Supplied text —
- Born: August 20, 1990 (age 36) Saitama Prefecture, Japan
- Occupations: Actor; voice actor;
- Years active: 2009–present
- Agents: Stardust Promotion (2016–2019); Intention (2019–present);
- Notable work: Yu-Gi-Oh! VRAINS as Yusaku Fujiki/Playmaker; Godzilla Singular Point as Yun Arikawa; My Dress-Up Darling as Wakana Gojo; The Fire Hunter as Koushi;
- Height: 177 cm (5 ft 10 in)

= Shōya Ishige =

Japanese voice actor

Shōya Ishige (石毛翔弥, Ishige Shōya) is a Japanese actor who specializes in voice acting. After working as a stage performer, Ishige wanted to do voice acting in anime, which he did with his first role as additional voices in Orange and later his first major role as Yusaku Fujiki in Yu-Gi-Oh! VRAINS. Some of his other noteworthy roles include Yun Arikawa in Godzilla Singular Point and Wakana Gojo in My Dress-Up Darling.

Dataset records —
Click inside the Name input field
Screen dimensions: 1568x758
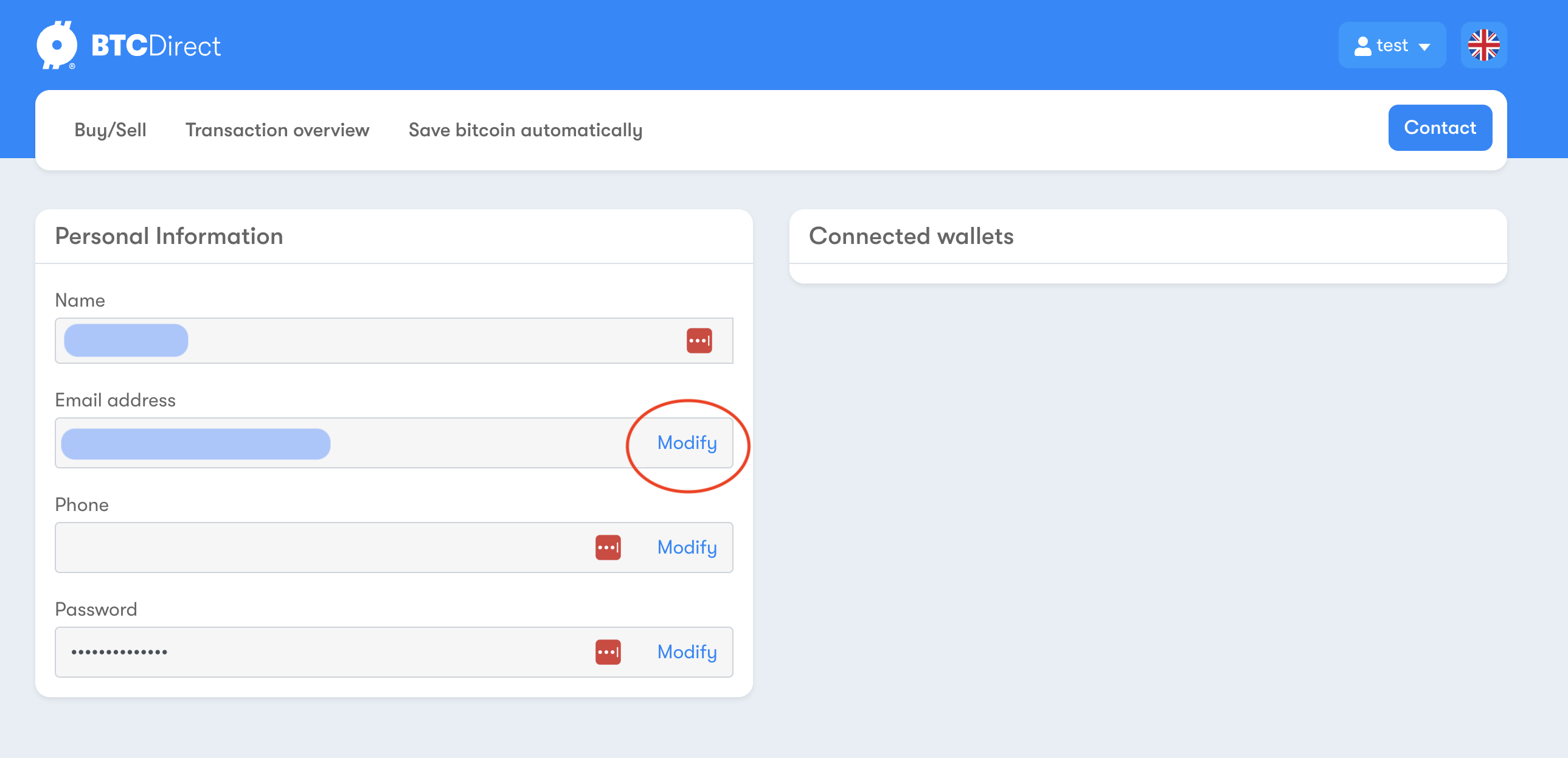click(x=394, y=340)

==

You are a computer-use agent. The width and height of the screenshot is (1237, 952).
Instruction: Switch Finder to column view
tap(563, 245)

Task requirements —
a) Summarize the article on Shōya Ishige above in two sentences.
b) Carry the article on Shōya Ishige above forward with its next section, beginning after its final sentence.

Answers for the exercise —
a) Shōya Ishige is a Japanese actor who specializes in voice acting and who, after working as a stage performer, sought to do voice acting in anime. His first role was additional voices in Orange and his first major role was Yusaku Fujiki in Yu-Gi-Oh! VRAINS, while his other noteworthy roles include Yun Arikawa in Godzilla Singular Point and Wakana Gojo in My Dress-Up Darling.

b)
==Biography==
Ishige was born in Saitama Prefecture on August 20, 1990. In high school, Ishige was a fan of musicals; he later became a fan of Psycho-Pass. After graduating from high school, he joined the Shiki Theatre Company to pursue a career in acting. However, Ishige wanted to do voice acting in anime. In order to pursue this, he left the company and joined Stardust Promotion, where he was cast in his first role as additional voices in Orange and his first major role as Yusaku Fujiki in Yu-Gi-Oh! VRAINS.

In 2019, Ishige left Stardust Promotion and joined Intention.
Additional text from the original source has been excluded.